Lundi 2 février, cinq figures politiques en lice pour le poste de maire de Clermont-Ferrand ont participé à un échange avec plus de deux cents dirigeants d’entreprises. L’événement, organisé par le MEDEF et la CPME, visait à mesurer les intentions des candidats concernant les priorités économiques. Les discussions ont révélé des divergences profondes entre les attentes des acteurs du secteur privé et les propositions politiques.
Yannick Cartailler, représentant d’un mouvement de gauche, a évoqué la nécessité de relancer l’économie locale en renforçant les synergies entre les entreprises et la municipalité. Olivier Bianchi, candidat socialiste, a souligné la dépendance des entreprises aux investissements publics, tout en mettant en garde contre une fiscalité excessive qui pourrait freiner leur croissance. Antoine Darbois, du Rassemblement National, a insisté sur l’importance d’un environnement favorable pour les entrepreneurs, tandis que Julien Bony, proche des partis de droite, a promis de transformer la mairie en un allié fiable. Marianne Maximi, issue de Lutte Ouvrière, a quant à elle mis l’accent sur le pouvoir d’achat et la relance du commerce local.
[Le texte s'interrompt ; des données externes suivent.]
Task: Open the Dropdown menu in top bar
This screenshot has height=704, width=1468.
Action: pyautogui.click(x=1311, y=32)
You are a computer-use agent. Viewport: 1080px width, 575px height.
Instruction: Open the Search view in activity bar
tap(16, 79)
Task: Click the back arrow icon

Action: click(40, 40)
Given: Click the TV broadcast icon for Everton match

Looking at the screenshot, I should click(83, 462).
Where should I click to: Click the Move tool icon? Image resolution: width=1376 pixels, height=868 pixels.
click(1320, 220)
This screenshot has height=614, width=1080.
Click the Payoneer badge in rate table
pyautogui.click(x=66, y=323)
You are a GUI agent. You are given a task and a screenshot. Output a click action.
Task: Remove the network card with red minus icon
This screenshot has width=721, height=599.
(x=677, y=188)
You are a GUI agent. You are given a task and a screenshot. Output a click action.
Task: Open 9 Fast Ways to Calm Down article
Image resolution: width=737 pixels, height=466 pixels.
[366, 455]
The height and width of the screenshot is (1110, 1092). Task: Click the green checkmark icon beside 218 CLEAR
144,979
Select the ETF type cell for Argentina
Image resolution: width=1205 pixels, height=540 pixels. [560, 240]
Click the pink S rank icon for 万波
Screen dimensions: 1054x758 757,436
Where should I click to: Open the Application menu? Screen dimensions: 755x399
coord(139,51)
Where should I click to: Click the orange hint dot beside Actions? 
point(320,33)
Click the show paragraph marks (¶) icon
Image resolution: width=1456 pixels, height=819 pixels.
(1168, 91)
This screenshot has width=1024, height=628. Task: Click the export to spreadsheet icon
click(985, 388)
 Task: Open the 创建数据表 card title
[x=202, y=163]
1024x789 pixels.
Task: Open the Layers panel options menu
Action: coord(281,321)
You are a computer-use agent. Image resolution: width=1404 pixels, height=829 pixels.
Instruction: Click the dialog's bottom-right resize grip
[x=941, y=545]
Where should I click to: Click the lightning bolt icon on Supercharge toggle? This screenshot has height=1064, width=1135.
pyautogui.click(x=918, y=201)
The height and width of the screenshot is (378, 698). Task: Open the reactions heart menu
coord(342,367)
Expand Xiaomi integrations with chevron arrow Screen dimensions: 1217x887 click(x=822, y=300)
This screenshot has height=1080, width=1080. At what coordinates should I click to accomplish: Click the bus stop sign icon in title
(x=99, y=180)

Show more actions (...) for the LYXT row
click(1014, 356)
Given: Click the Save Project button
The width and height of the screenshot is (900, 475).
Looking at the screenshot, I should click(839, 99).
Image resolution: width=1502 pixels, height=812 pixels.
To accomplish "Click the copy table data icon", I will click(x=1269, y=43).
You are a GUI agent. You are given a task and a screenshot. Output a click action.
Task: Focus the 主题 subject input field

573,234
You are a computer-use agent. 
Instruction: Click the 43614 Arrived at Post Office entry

Cependant, les participants ont exprimé une insatisfaction générale. Les chefs d’entreprise soulignent que les programmes politiques restent trop flous sur des questions fondamentales : l’accès au foncier, la sécurité, ou encore le financement des projets. Cédric Serre, figure du MEDEF, a dénoncé un manque de vision concrète concernant la création de richesse, tandis que Valérie Monier, de la CPME, a regretté l’absence d’un dialogue réel entre les élus et le monde des affaires.
Le public, bien qu’intéressé par les échanges, a ressenti un vide : trop de promesses générales, pas assez de mesures précises. Un spectateur a notamment souligné que les candidats n’avaient pas su répondre aux attentes des entreprises, qui rêvent d’un soutien plus actif et tangible.
Malgré ces critiques, le débat a marqué un premier pas vers une meilleure compréhension entre les forces politiques et économiques de la ville. Mais l’absence d’une stratégie claire pour relancer l’économie locale reste un point noir. La crise économique en France, avec ses difficultés de croissance et son désengagement des secteurs productifs, pèse lourdement sur les attentes des acteurs locaux.